Poster Presentation GENEMAPPERS 2026

Comprehensive GWAS meta-analysis expands the genetic landscape of essential tremor with 47 novel risk loci (#76)

Natalia Ogonowski 1 , Fangyuan Cao 1 , Victor Flores-Ocampo 1 , Sofia Salazar-Magaña 2 3 , Mathias Seviiri 2 , Liyang Song 4 , Sam Nayler 2 , Jason Kugelman 2 , Gabriel Cuellar-Partida 5 , Stuart MacGregor 2 , Hae Kyung Im 3 , Ian Harding 2 , Puya Gharahkhani 2 , Nicholas Martin 2 , Kishore Kumar 6 , Jian Yang 3 , Santiago Diaz-Torres 1 , Miguel Renteria 1
  1. Computational Neurogenomics Lab, QIMR Berghofer Medical Research Institute, Brisbane, QLD, Australia
  2. QIMR Berghofer, Herston, QLD, Australia
  3. Department of Medicine, Section of Genetic Medicine, University of Chicago, Chicago, USA
  4. School of Life Sciences, Westlake University, Hangzhou, China
  5. Institute for Molecular Bioscience, The University of Queensland, Brisbane, Australia
  6. Translational Neurogenomics Group, Genomics and Inherited Disease Program, Garvan Institute of Medical Research, NSW, Australia

Background
Essential tremor (ET), the most common movement disorder, affects ~4% of adults over 40, yet its genetic and neurobiological basis remains unclear.

Methods
We conducted a genome-wide association meta-analysis including 20,268 ET cases and 723,761 neurologically healthy controls of European ancestry (Million Veteran Program, 23andMe, All of Us), testing ~22 million quality-controlled SNPs. SNP heritability was estimated using LD score regression. We performed genetic correlation analyses across 2,800+ traits (FDR < 0.05), integrated transcriptomic data via S-PrediXcan/S-MultiXcan, fine-mapped genes with FOCUS, assessed colocalization with GTEx v8 brain eQTLs, and examined spatial/cellular enrichment using gsMap. Polygenic risk scores (PRS) were evaluated in UK Biobank (EUR) and All of Us (AFR/AMR).

Results
We identified 50 independent genome-wide significant loci, 47 novel, with SNP-based heritability of 18.5% (liability scale).

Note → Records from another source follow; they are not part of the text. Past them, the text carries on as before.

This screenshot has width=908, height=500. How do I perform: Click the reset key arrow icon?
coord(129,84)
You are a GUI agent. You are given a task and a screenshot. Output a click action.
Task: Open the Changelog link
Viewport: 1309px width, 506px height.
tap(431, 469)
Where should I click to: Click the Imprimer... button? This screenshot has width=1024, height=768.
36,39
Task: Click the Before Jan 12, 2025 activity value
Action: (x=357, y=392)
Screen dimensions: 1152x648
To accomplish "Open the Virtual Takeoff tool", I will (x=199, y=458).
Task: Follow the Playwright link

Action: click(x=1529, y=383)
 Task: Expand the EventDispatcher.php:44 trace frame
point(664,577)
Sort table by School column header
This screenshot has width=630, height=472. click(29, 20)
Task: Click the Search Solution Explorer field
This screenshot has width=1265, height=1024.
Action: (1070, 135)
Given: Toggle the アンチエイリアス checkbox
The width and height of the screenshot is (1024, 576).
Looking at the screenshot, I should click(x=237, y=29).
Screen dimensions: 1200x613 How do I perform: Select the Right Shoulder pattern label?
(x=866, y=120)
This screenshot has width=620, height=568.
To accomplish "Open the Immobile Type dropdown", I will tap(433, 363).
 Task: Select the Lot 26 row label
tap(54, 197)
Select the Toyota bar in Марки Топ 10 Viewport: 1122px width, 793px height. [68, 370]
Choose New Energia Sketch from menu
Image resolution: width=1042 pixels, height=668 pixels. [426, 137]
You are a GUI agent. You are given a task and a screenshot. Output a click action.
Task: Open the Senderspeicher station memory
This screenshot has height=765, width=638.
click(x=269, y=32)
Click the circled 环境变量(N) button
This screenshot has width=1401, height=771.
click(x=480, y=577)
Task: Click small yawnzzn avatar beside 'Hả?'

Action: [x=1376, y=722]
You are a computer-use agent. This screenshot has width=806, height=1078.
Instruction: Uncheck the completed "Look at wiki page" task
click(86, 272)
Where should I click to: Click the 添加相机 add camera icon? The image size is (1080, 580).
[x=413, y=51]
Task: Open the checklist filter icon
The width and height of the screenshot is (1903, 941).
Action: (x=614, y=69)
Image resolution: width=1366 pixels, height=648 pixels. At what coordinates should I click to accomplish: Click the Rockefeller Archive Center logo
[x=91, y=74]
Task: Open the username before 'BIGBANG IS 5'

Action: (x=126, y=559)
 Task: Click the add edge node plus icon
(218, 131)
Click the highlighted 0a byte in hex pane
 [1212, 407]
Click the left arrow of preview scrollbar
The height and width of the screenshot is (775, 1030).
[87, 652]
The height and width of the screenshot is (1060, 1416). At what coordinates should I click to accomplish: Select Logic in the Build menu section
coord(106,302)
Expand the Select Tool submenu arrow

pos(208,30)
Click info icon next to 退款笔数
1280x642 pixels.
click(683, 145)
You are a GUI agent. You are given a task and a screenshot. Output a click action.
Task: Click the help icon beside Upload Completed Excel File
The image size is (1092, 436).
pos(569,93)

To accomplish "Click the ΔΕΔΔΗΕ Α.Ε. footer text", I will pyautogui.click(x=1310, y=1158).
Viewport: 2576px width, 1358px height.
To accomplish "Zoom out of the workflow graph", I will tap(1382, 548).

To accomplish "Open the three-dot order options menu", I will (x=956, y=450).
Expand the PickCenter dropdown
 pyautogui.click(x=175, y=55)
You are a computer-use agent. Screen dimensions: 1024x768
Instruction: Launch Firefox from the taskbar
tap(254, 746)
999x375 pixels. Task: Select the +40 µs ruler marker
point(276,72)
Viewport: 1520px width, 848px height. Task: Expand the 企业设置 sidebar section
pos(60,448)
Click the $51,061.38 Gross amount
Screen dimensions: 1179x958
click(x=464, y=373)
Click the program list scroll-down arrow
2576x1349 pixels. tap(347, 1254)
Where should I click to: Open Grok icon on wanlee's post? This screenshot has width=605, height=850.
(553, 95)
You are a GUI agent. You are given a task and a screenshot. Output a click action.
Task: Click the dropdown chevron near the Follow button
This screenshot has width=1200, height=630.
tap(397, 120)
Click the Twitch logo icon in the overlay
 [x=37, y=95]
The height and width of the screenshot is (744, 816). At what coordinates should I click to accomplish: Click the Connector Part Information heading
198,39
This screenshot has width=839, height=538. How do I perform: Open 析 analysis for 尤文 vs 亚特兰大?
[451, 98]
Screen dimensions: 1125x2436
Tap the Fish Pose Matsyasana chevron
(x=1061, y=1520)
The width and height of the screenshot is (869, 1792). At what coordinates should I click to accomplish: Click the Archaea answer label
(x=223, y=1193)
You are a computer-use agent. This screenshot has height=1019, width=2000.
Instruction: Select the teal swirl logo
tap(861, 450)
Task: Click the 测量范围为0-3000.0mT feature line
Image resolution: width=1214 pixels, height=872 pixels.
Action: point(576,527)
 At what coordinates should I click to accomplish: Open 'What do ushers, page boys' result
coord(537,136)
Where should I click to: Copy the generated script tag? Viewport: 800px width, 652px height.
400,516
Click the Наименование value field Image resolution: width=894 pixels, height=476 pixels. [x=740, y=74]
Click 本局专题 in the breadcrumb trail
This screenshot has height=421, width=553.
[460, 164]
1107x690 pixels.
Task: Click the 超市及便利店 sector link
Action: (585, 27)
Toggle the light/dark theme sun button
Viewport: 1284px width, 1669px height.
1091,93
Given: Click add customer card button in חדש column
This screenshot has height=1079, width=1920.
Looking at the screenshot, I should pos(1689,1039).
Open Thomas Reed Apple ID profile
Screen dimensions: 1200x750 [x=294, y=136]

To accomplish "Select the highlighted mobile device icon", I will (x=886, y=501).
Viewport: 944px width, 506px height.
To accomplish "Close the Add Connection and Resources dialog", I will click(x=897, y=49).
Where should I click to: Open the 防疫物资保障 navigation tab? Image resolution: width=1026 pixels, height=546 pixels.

ET showed positive genetic correlations with Parkinson’s disease, restless legs syndrome, and neuroticism, and negative correlations with ventral diencephalon and cerebellar volumes. Transcriptome-wide and fine-mapping analyses highlighted BACE2 and S100A13 as top candidates, with colocalization supporting BACE2, S100A13, PCDH9, and HARS as likely causal. Cell-type enrichment implicated excitatory cortical and hippocampal neurons, astrocytes, and microglia, aligning with a cerebellar–cortical circuit model. PRS predicted ET risk in European ancestry (OR = 2.15, AUC = 0.69), with moderate performance in admixed American (OR = 1.99, AUC = 0.67) and limited in African ancestry (OR = 1.17, AUC = 0.52).

Interpretation
This largest ET GWAS expands the genetic landscape and links risk to cerebellar-diencephalic structure and excitatory neuron programs, implicating glial contributions. Convergent evidence nominates BACE2, S100A13, HARS, and PCDH9 as actionable targets and supports PRS-based risk prediction in European populations. Broader ancestral representation remains essential for equitable genomic medicine.